User Mapping between Windows and Linux

Anvil stores a unified permission structure in its file system, enabling tight integration between Windows ACLs and NFS permissions. There is no option to choose what is stored, or to prioritize one over the other – the ACLs are simply mapped to NFS permissions whenever needed.

Anvil uses Active Directory as the source for mapping between the two environments. Anvil will read Windows credentials from Active Directory and also fields like uidNumber and gidNumber for the purpose of mapping between an identity in Windows and Linux. For Group Membership when files are created, Anvil will map to the Primary Group assigned to the user in Active Directory.

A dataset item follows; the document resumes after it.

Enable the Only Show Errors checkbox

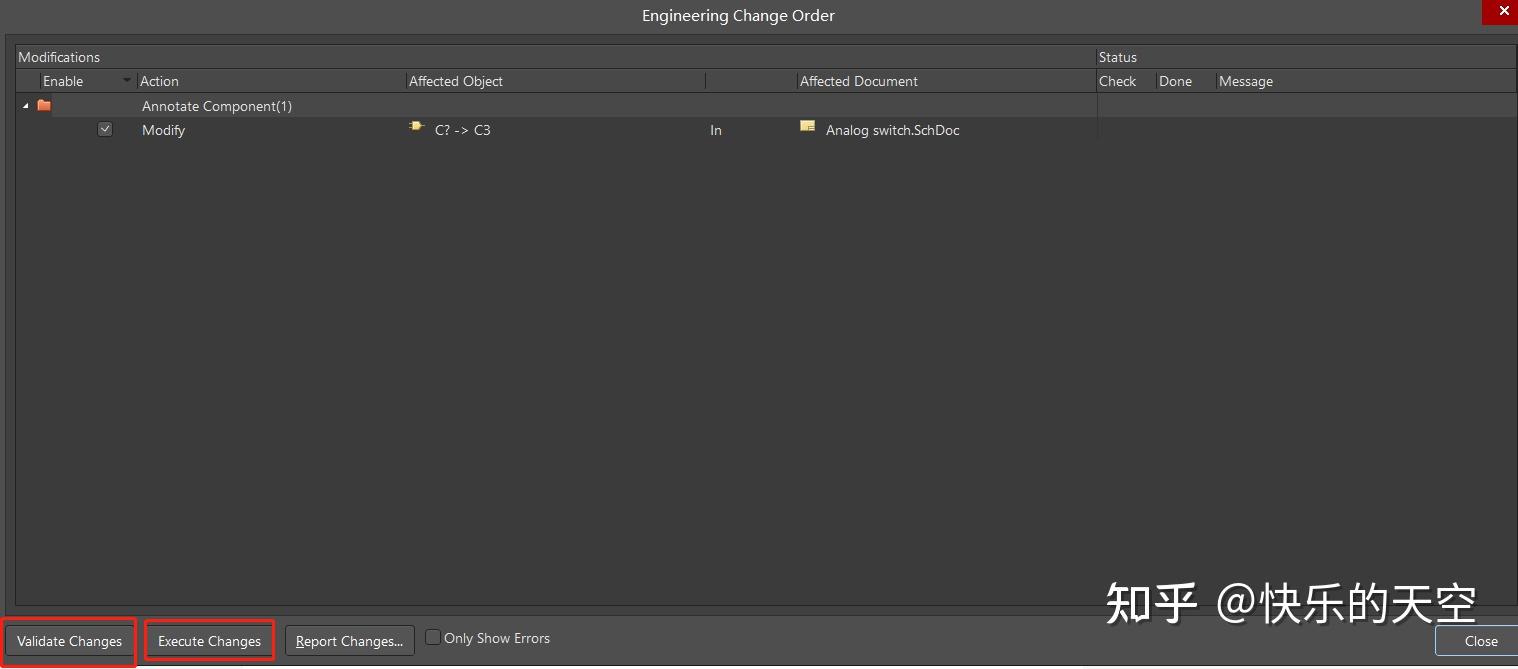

A common UID/GID is required for user mapping to work, in other words, if you user has UID 5555 on the Linux client, 5555 must be entered in the uidNumber field in Active Directory to be able to do a successful mapping. The following images provide examples of a UID and GID.

The client computer should be connected to the same directory service, Active Directory being the most common. For Windows this is standard however for Linux this may not always be the case. Please follow the instructions for the respective Linux platform to join it to Active Directory. It is recommended (but not required) that the Linux environment is connected to Active Directory, Linux environments can be configured with other sources that provides identity to the user.

Default Behavior

The default behavior without user mapping configured will make the environments look disconnected. For example, when saving a file from Windows, the default user of UID/GID 65534/65534 is used. This typically maps to nfsnobody on most Linux systems and is the owner of files and directories. This happens because the file was not saved with a UID/GID that is recognizable by Linux.

Mapping the UID and GID within the Same Active Directory Domain

In Active Directory, each user and group object can also be configured with a UID and GID mapping. This allows for Linux users with their own UID/GID’s to work on files they own and perhaps most importantly, be a part of groups in Active Directory. They are called uidNumber and gidNumber in the Active Directory object as seen in the Figures above.

If these parameters don’t exist, please consult your Active Directory administrators on how to create them.